── Entries supplied

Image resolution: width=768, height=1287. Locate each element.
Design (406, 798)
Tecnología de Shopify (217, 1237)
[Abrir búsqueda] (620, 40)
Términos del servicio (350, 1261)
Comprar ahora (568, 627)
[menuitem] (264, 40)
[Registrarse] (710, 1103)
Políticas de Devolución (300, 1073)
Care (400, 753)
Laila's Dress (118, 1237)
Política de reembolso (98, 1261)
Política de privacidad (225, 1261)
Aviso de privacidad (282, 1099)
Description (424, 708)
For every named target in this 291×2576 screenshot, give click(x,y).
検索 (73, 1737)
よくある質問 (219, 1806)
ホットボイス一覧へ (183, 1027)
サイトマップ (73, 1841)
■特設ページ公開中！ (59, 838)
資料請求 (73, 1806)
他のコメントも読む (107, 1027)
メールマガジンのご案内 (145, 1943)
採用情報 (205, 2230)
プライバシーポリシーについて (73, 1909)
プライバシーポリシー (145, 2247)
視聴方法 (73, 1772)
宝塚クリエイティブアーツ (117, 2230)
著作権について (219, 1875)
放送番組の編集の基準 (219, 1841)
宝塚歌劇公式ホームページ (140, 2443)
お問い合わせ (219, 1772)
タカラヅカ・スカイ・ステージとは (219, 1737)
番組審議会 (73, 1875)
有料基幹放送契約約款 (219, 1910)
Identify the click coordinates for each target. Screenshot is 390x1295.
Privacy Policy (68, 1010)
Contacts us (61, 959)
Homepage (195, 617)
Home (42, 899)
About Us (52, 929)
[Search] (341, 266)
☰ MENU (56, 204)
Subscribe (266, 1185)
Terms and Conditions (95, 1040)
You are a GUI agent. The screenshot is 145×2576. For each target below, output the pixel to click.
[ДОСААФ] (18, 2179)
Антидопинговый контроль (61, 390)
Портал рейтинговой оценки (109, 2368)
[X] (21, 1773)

────

Exercise aim
Starting at the first line of the data above, please restate word for word every line up to and including the one that holds "資料請求 (73, 1806)", and add nothing else.

Task solution
Image resolution: width=768, height=1287. Locate each element.
Design (406, 798)
Tecnología de Shopify (217, 1237)
[Abrir búsqueda] (620, 40)
Términos del servicio (350, 1261)
Comprar ahora (568, 627)
[menuitem] (264, 40)
[Registrarse] (710, 1103)
Políticas de Devolución (300, 1073)
Care (400, 753)
Laila's Dress (118, 1237)
Política de reembolso (98, 1261)
Política de privacidad (225, 1261)
Aviso de privacidad (282, 1099)
Description (424, 708)
For every named target in this 291×2576 screenshot, give click(x,y).
検索 (73, 1737)
よくある質問 (219, 1806)
ホットボイス一覧へ (183, 1027)
サイトマップ (73, 1841)
■特設ページ公開中！ (59, 838)
資料請求 (73, 1806)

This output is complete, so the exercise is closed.